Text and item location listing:
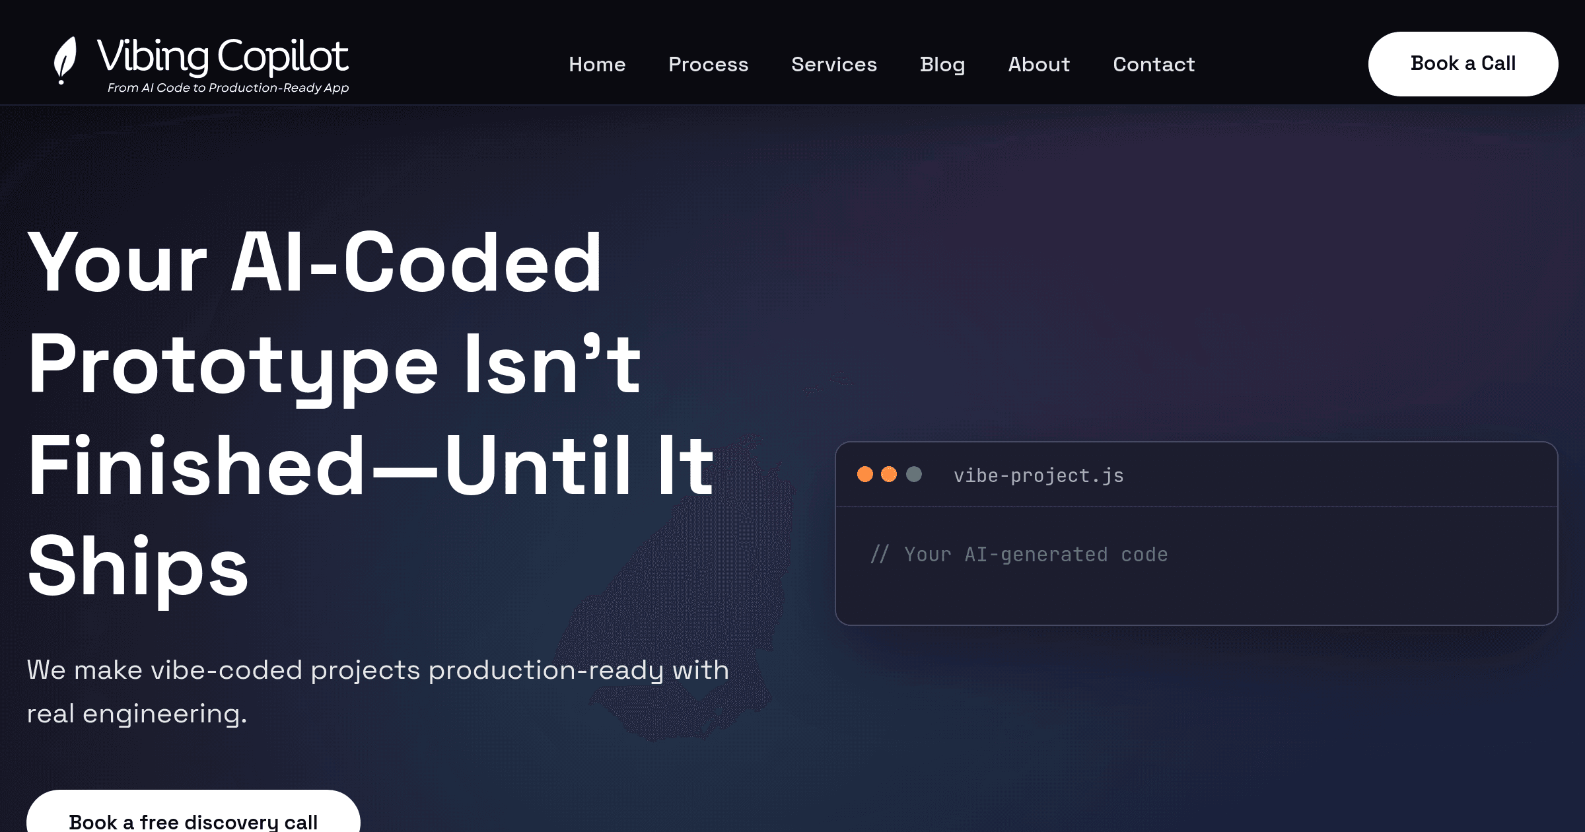Click the 'We make vibe-coded projects' subheading
This screenshot has height=832, width=1585.
378,670
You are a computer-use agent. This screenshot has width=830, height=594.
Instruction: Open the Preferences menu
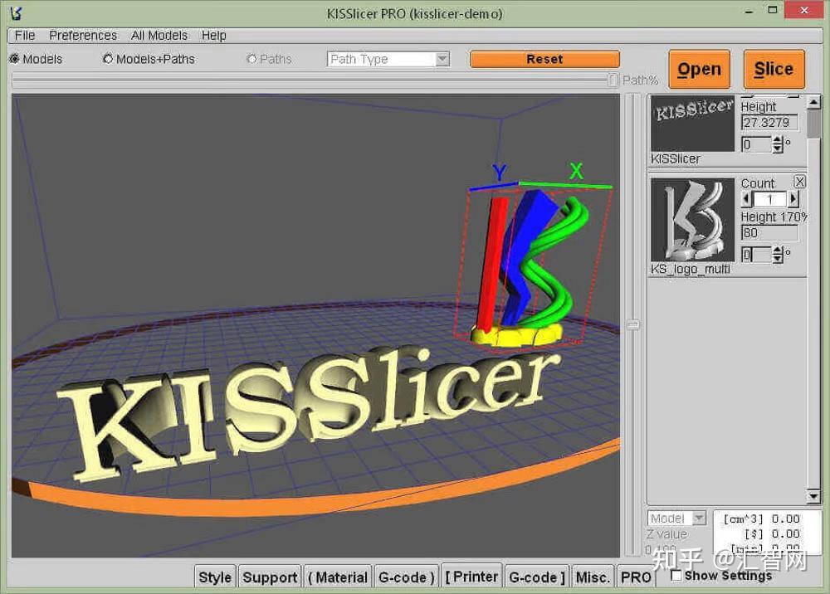(x=82, y=36)
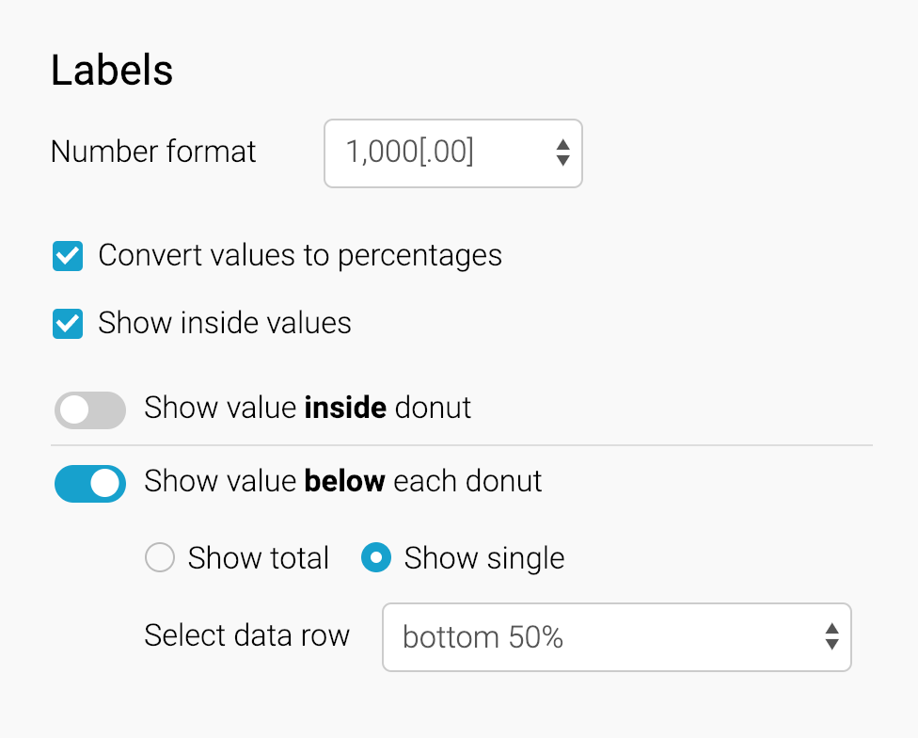Select the Show single radio button
Screen dimensions: 918x738
pos(376,558)
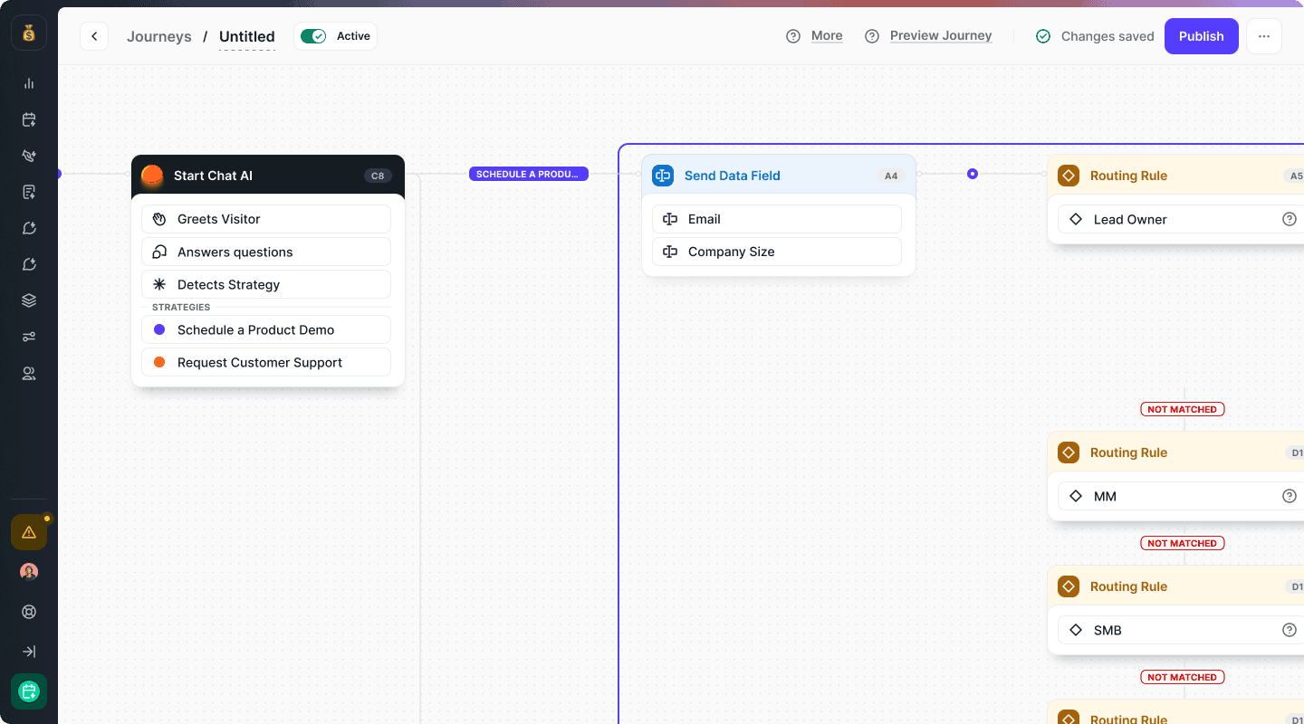Select the calendar scheduling icon in the sidebar
The width and height of the screenshot is (1304, 724).
(28, 119)
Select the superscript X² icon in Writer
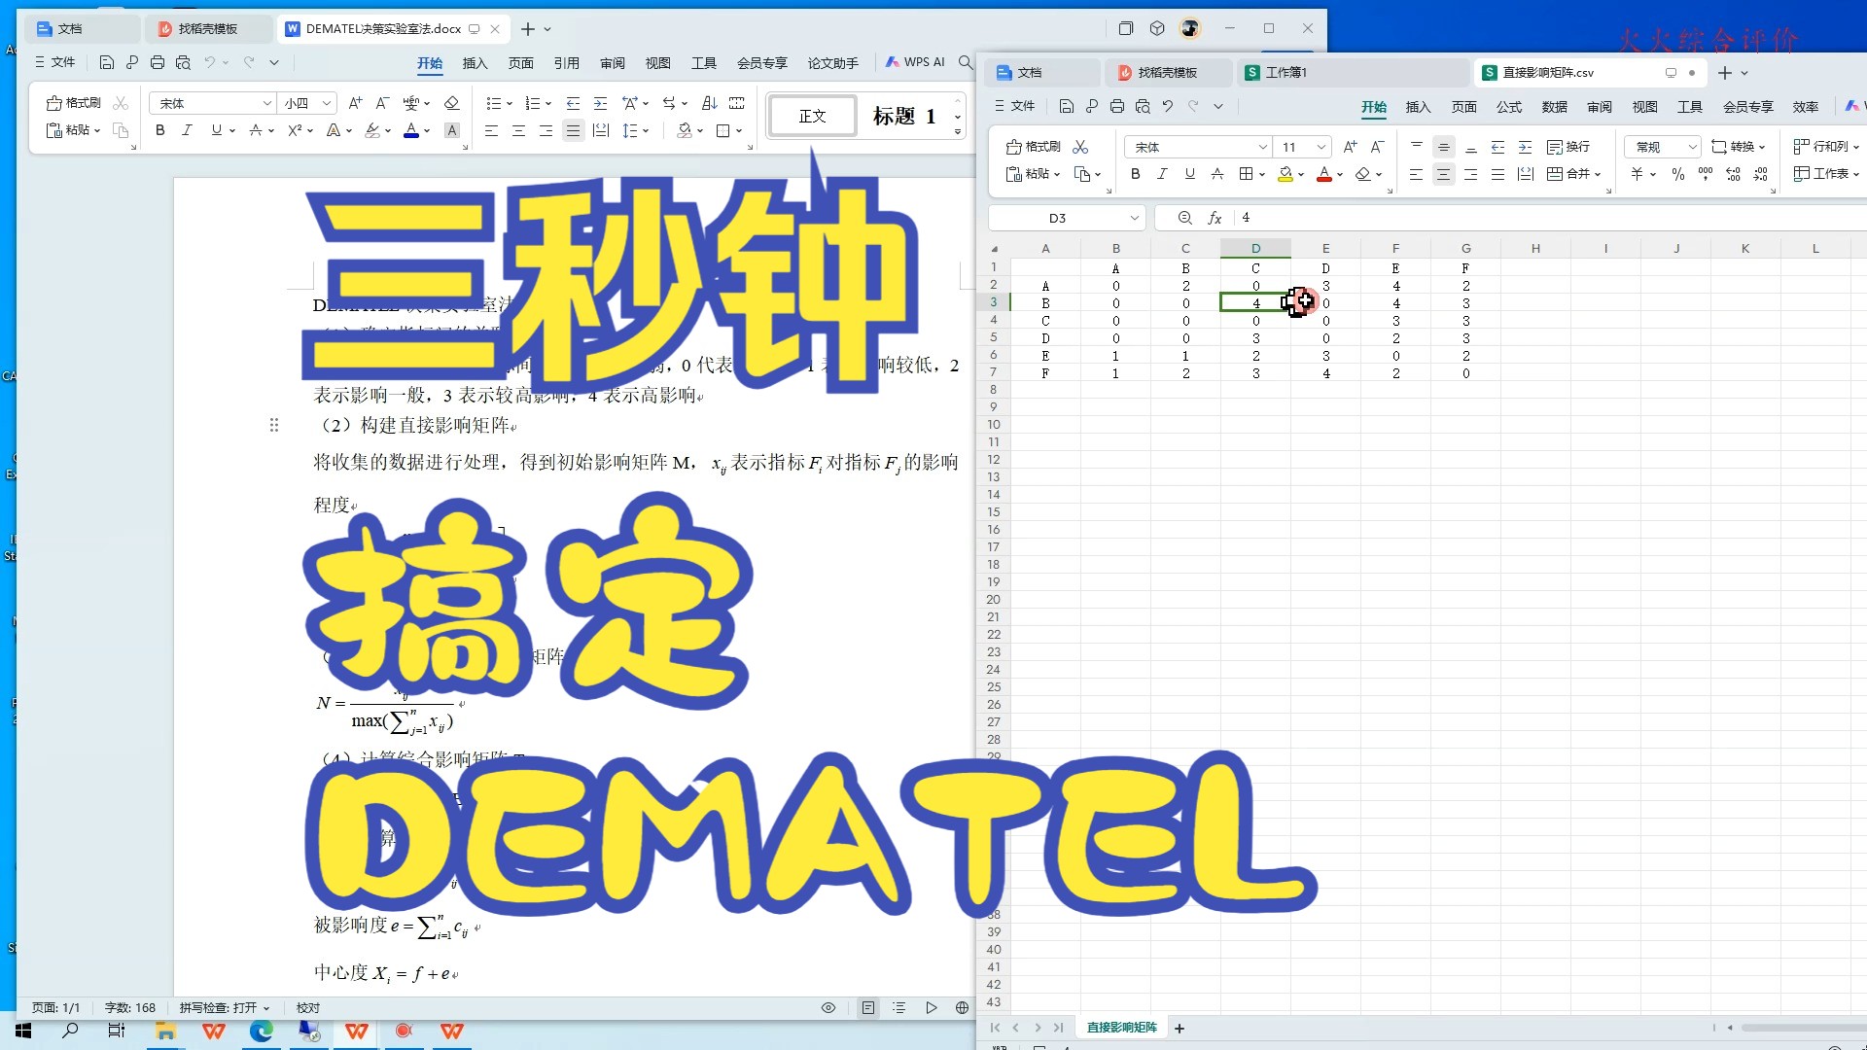This screenshot has width=1867, height=1050. pyautogui.click(x=295, y=129)
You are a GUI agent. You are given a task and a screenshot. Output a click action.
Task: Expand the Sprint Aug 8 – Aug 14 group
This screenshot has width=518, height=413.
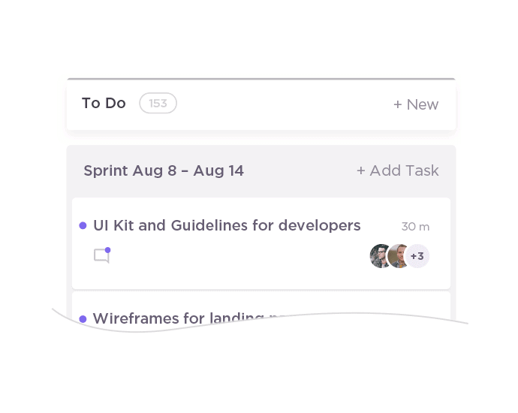tap(164, 170)
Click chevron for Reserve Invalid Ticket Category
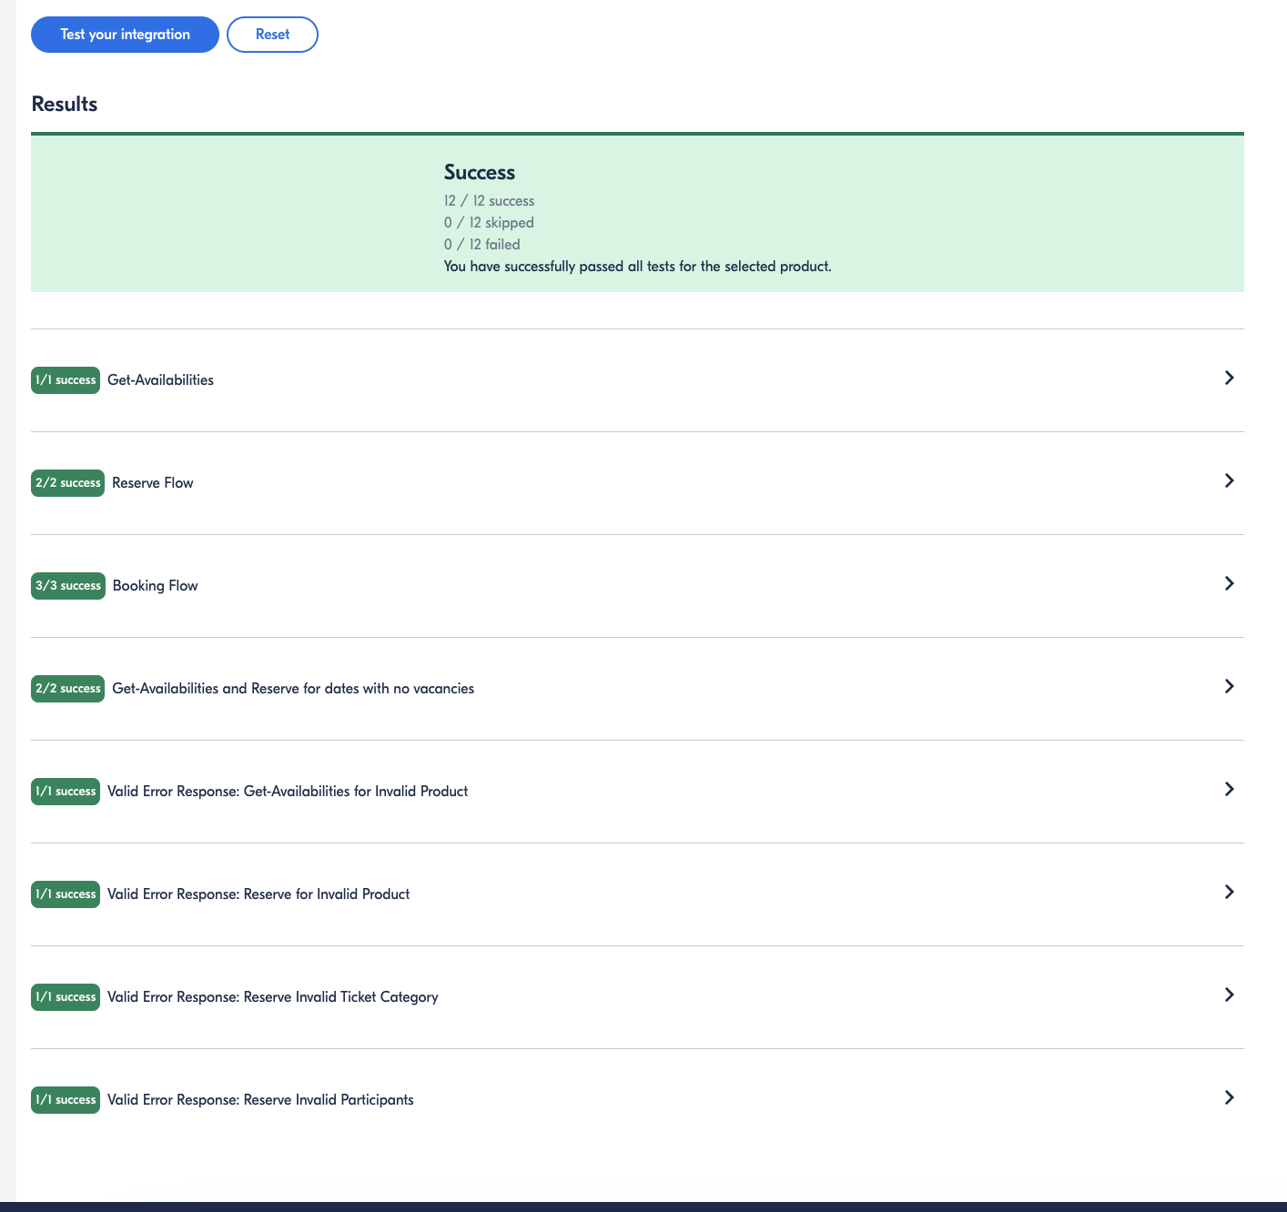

▸ The request
Reproduce everything from the line containing "You are a GUI" down to the end of the listing above, keeping every line unchanged. Leave the pictures out of your answer.

▸ Result of this task
You are a GUI agent. You are given a task and a screenshot. Output a click action.
Task: Expand the Sprint Aug 8 – Aug 14 group
This screenshot has width=518, height=413.
tap(164, 170)
Click chevron for Reserve Invalid Ticket Category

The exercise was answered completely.